**Data for processing**.
▬▬▬
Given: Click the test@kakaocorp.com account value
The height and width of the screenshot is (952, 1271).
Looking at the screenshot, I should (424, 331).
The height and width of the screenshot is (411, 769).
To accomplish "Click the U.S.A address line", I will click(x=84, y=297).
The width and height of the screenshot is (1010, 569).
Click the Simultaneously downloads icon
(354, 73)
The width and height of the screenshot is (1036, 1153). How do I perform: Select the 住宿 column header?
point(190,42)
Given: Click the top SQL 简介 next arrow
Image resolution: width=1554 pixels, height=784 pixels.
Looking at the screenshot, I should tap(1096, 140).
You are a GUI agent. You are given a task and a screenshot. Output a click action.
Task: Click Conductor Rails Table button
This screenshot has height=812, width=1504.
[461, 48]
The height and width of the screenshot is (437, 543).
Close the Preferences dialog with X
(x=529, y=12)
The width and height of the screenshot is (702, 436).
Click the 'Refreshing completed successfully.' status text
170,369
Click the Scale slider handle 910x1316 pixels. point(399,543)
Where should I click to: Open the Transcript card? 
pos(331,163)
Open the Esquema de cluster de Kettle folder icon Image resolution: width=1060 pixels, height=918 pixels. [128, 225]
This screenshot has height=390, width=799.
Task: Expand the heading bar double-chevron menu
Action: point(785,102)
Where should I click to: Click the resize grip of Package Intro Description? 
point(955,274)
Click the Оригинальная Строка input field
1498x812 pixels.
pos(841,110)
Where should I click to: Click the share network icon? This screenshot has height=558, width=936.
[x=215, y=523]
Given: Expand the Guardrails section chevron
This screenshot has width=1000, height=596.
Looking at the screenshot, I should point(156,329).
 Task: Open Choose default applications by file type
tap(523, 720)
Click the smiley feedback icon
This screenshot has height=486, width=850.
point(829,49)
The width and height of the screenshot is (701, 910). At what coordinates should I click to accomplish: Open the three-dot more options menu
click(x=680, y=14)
▬▬▬
**Exercise**.
Keep only the lines from the line with "The height and width of the screenshot is (411, 769)." to the end of the records above, and repeat them exactly.

**Output of the task**.
The height and width of the screenshot is (411, 769).
To accomplish "Click the U.S.A address line", I will click(x=84, y=297).
The width and height of the screenshot is (1010, 569).
Click the Simultaneously downloads icon
(354, 73)
The width and height of the screenshot is (1036, 1153). How do I perform: Select the 住宿 column header?
point(190,42)
Given: Click the top SQL 简介 next arrow
Image resolution: width=1554 pixels, height=784 pixels.
Looking at the screenshot, I should tap(1096, 140).
You are a GUI agent. You are given a task and a screenshot. Output a click action.
Task: Click Conductor Rails Table button
This screenshot has height=812, width=1504.
[461, 48]
The height and width of the screenshot is (437, 543).
Close the Preferences dialog with X
(x=529, y=12)
The width and height of the screenshot is (702, 436).
Click the 'Refreshing completed successfully.' status text
170,369
Click the Scale slider handle 910x1316 pixels. point(399,543)
Where should I click to: Open the Transcript card? 
pos(331,163)
Open the Esquema de cluster de Kettle folder icon Image resolution: width=1060 pixels, height=918 pixels. [128, 225]
This screenshot has height=390, width=799.
Task: Expand the heading bar double-chevron menu
Action: point(785,102)
Where should I click to: Click the resize grip of Package Intro Description? 
point(955,274)
Click the Оригинальная Строка input field
1498x812 pixels.
pos(841,110)
Where should I click to: Click the share network icon? This screenshot has height=558, width=936.
[x=215, y=523]
Given: Expand the Guardrails section chevron
This screenshot has width=1000, height=596.
Looking at the screenshot, I should point(156,329).
 Task: Open Choose default applications by file type
tap(523, 720)
Click the smiley feedback icon
This screenshot has height=486, width=850.
point(829,49)
The width and height of the screenshot is (701, 910). At what coordinates should I click to accomplish: Open the three-dot more options menu
click(x=680, y=14)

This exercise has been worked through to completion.